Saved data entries
********

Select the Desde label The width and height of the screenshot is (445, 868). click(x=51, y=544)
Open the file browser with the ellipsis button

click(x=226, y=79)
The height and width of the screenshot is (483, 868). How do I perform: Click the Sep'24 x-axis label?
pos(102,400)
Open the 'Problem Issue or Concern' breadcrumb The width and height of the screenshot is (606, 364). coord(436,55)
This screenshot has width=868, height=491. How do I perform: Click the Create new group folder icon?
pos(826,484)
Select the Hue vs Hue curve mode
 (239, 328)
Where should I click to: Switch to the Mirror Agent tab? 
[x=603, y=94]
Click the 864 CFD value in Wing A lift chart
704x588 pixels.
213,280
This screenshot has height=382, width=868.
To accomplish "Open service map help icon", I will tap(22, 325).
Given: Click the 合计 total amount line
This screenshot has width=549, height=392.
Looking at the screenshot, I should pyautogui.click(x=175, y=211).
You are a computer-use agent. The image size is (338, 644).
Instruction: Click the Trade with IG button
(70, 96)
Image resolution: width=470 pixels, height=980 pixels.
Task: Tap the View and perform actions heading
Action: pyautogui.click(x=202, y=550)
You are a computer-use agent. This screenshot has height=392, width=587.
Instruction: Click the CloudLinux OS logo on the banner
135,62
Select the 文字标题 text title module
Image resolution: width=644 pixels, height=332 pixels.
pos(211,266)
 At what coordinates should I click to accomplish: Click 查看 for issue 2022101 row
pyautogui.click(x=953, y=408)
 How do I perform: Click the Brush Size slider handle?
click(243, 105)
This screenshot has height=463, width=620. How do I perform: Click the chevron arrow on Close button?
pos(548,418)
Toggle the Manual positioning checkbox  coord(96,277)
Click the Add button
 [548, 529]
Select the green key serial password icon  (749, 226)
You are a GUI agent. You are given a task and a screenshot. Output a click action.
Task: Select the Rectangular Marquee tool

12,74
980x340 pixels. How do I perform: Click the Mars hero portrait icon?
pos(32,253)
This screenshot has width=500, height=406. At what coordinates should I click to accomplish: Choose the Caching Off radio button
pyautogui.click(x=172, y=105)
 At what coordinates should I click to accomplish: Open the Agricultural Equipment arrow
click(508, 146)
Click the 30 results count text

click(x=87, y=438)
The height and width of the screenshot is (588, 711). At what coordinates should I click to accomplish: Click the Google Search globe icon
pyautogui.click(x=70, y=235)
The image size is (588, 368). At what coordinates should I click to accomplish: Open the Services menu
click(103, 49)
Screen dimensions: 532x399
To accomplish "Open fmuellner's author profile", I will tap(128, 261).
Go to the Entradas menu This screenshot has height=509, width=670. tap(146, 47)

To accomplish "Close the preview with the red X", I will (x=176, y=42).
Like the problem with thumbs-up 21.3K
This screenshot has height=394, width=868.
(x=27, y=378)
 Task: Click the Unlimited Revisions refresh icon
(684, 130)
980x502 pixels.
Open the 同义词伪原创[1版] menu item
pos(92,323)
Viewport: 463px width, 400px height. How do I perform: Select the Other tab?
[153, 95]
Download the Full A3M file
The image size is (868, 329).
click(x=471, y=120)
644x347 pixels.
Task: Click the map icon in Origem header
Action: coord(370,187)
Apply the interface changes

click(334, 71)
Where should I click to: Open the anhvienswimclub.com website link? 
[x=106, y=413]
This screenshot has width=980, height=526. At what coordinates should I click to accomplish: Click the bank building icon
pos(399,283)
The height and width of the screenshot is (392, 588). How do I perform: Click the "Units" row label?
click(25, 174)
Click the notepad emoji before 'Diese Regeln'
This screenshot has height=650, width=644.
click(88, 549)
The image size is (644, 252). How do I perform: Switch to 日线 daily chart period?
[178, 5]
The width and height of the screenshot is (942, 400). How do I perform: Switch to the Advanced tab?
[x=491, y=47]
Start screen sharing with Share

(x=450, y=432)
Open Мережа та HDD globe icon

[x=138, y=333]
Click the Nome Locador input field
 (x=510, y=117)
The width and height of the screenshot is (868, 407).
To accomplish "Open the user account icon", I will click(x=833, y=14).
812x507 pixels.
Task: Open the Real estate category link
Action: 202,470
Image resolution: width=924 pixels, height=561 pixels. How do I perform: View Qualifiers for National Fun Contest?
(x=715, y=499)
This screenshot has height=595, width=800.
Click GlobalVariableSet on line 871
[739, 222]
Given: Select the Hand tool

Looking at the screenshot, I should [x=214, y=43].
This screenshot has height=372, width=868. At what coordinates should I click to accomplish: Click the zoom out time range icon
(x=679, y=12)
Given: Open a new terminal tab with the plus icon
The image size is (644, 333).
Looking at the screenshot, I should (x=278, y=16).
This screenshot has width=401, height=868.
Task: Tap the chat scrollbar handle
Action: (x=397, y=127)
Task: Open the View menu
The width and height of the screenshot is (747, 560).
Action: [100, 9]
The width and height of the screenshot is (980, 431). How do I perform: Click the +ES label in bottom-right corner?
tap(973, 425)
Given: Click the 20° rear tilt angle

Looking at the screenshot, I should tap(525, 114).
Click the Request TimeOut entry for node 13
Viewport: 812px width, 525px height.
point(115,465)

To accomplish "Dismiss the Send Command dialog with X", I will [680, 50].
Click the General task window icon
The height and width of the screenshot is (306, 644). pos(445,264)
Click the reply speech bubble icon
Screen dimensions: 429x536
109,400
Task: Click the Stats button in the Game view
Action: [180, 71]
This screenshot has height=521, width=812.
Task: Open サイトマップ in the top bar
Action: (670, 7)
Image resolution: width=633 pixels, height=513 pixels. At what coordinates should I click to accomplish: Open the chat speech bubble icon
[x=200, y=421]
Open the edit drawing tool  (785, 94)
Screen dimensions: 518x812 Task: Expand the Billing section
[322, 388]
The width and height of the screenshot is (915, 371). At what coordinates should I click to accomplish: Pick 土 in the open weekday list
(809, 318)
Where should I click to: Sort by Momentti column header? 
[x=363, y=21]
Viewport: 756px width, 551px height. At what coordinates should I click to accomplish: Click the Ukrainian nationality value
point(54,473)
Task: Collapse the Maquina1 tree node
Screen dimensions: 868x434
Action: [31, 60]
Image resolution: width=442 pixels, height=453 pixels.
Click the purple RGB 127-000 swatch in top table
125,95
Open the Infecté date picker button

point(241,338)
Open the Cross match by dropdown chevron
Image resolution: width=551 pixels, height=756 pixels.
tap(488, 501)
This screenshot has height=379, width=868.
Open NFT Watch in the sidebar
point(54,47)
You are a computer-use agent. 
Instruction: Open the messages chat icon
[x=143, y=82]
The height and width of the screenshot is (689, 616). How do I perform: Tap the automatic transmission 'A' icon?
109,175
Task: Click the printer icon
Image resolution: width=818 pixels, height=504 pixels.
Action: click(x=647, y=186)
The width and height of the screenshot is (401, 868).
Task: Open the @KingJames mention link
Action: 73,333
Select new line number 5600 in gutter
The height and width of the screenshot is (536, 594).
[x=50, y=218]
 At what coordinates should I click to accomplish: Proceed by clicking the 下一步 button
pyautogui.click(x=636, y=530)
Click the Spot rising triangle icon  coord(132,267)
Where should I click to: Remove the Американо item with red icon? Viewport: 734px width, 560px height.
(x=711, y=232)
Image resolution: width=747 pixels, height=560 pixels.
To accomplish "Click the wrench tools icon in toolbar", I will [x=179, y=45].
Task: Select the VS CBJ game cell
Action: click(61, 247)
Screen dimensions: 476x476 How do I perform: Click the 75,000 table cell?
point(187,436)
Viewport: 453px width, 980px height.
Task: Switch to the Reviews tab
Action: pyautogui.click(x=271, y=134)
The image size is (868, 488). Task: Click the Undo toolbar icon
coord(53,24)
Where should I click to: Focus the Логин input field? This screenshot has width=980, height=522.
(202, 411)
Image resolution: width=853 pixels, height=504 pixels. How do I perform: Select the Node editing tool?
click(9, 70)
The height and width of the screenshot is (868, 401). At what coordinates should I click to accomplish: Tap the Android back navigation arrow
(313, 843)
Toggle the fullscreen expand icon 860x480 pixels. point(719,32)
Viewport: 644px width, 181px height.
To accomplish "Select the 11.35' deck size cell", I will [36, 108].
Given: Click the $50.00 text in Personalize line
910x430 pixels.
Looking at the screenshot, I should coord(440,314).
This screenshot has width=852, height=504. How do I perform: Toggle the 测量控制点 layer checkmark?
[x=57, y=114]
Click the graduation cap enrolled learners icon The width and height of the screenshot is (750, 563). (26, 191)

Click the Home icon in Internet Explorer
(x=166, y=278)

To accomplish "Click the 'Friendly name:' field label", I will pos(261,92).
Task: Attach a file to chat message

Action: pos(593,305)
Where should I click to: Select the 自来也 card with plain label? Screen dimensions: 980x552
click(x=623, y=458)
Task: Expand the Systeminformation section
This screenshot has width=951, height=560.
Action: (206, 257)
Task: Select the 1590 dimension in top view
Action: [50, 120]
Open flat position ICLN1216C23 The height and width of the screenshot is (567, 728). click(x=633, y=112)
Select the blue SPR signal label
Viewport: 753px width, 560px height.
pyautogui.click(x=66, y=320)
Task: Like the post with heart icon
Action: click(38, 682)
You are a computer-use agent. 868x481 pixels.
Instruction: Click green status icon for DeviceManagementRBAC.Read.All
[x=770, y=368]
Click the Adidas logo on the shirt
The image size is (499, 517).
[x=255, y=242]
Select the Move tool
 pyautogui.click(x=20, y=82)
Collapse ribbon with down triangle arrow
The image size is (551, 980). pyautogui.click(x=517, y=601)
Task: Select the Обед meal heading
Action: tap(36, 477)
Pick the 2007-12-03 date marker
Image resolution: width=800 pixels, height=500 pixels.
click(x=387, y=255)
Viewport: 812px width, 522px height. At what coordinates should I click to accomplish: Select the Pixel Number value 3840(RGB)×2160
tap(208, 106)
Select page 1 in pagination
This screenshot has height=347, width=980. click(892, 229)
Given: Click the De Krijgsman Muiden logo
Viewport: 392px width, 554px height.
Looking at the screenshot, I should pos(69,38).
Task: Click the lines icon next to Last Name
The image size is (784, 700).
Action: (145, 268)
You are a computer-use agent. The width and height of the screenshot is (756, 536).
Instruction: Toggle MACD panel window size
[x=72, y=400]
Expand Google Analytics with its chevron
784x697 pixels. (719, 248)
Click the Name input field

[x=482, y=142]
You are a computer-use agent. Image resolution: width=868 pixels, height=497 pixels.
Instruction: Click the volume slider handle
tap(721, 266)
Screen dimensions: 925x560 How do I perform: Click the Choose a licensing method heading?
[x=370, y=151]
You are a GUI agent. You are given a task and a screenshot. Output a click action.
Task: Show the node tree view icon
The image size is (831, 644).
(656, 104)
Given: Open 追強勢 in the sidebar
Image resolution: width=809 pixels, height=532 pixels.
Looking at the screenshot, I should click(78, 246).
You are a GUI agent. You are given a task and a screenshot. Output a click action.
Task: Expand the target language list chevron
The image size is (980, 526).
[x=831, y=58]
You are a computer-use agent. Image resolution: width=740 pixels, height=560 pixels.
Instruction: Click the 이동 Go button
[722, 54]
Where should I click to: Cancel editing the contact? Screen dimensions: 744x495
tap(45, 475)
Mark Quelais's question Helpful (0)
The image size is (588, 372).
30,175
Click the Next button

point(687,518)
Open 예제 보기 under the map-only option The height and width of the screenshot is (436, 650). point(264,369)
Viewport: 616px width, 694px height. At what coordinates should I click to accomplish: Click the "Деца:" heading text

********

Assignment => Would you copy out exactly the lines above that start at the one containing "The height and width of the screenshot is (689, 616)." and end at the one containing "Image resolution: width=747", inclusive?

Written solution =>
The height and width of the screenshot is (689, 616). How do I perform: Tap the automatic transmission 'A' icon?
109,175
Task: Click the printer icon
Image resolution: width=818 pixels, height=504 pixels.
Action: click(x=647, y=186)
The width and height of the screenshot is (401, 868).
Task: Open the @KingJames mention link
Action: 73,333
Select new line number 5600 in gutter
The height and width of the screenshot is (536, 594).
[x=50, y=218]
 At what coordinates should I click to accomplish: Proceed by clicking the 下一步 button
pyautogui.click(x=636, y=530)
Click the Spot rising triangle icon  coord(132,267)
Where should I click to: Remove the Американо item with red icon? Viewport: 734px width, 560px height.
(x=711, y=232)
Image resolution: width=747 pixels, height=560 pixels.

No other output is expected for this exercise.